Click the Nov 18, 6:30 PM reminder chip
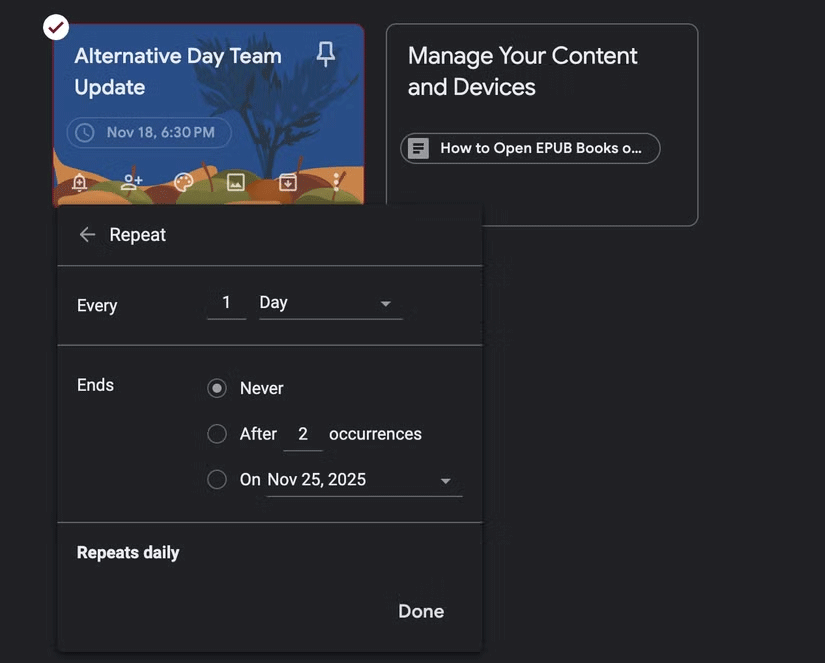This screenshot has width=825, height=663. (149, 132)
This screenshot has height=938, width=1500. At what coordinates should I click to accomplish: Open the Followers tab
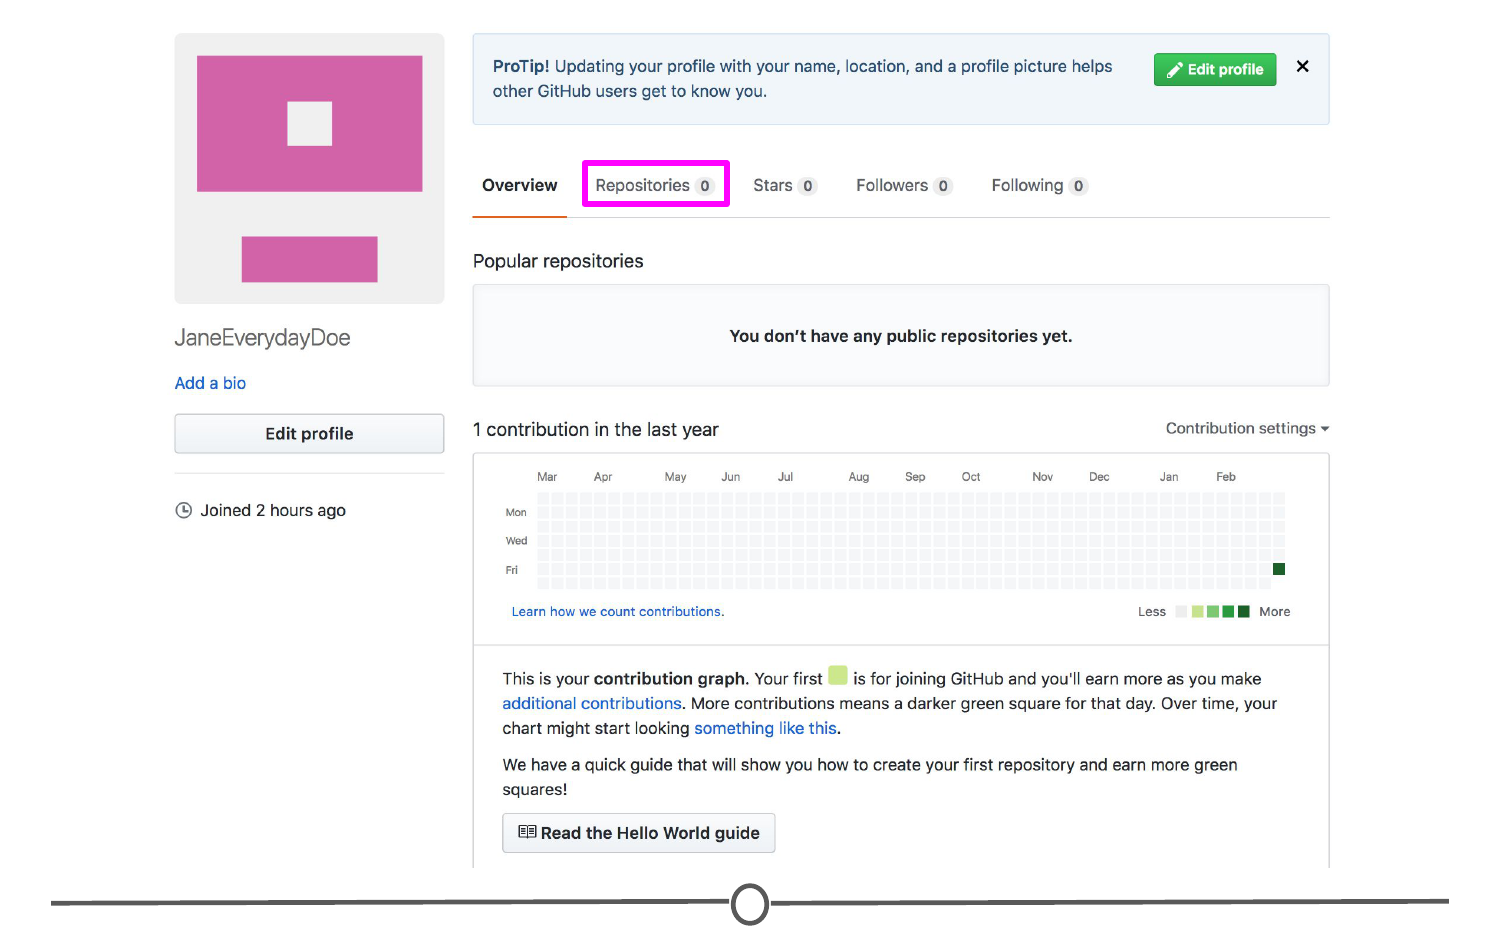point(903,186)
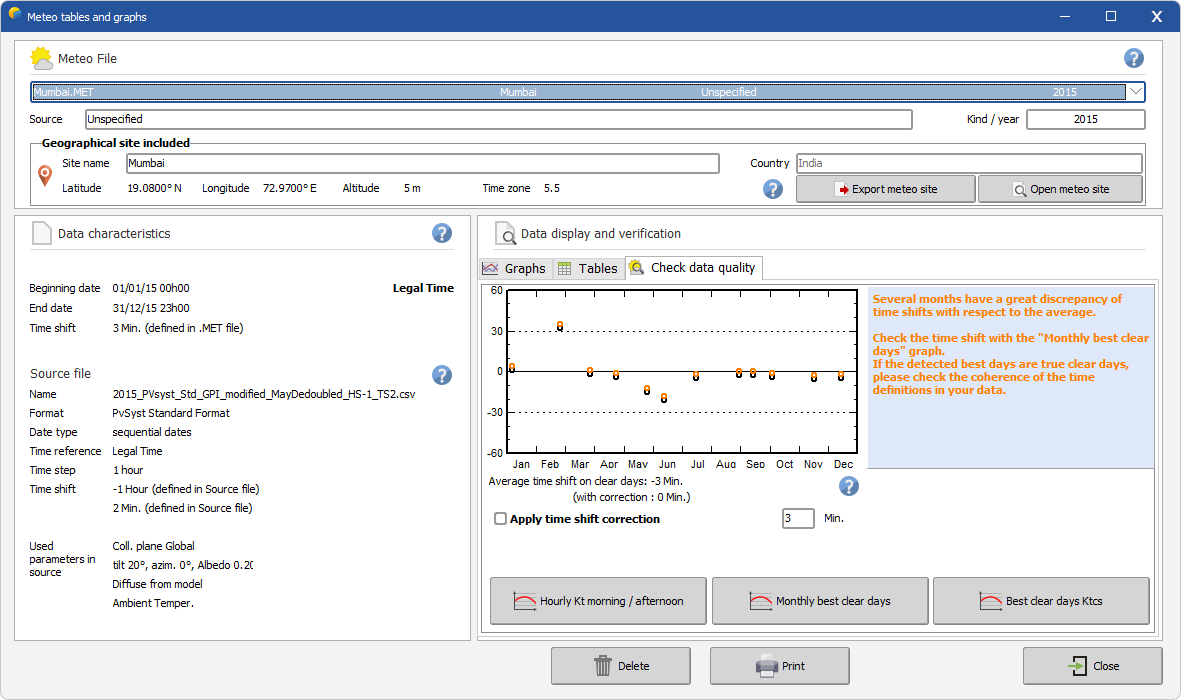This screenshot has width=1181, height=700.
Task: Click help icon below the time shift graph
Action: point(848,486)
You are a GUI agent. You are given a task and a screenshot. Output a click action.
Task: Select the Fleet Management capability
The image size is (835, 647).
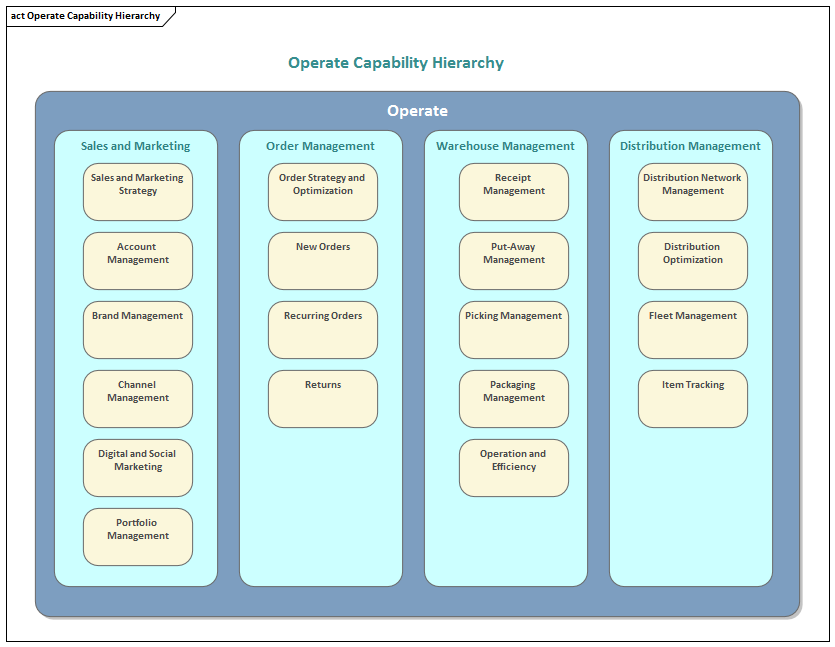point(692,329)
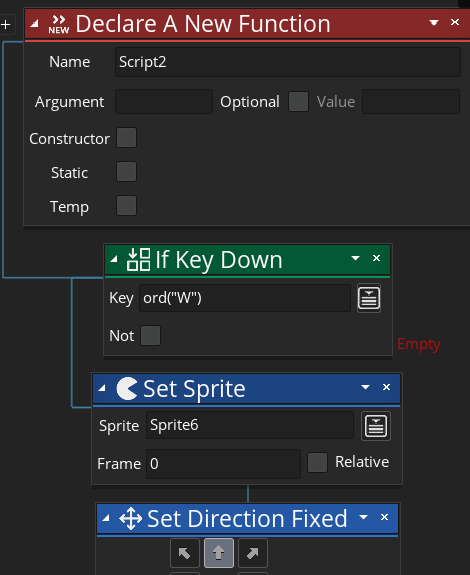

§ Task instructions
Exact copies of all the entries are needed; output them without the pictures.

§ Answer to the exercise
Click the Nov 18, 6:30 PM reminder chip
This screenshot has width=825, height=663. (149, 132)
This screenshot has height=938, width=1500. At what coordinates should I click to accomplish: Open the Followers tab
point(903,186)
This screenshot has width=1181, height=700.
Task: Click help icon below the time shift graph
Action: point(848,486)
You are a GUI agent. You are given a task and a screenshot. Output a click action.
Task: Select the Fleet Management capability
The image size is (835, 647).
point(692,329)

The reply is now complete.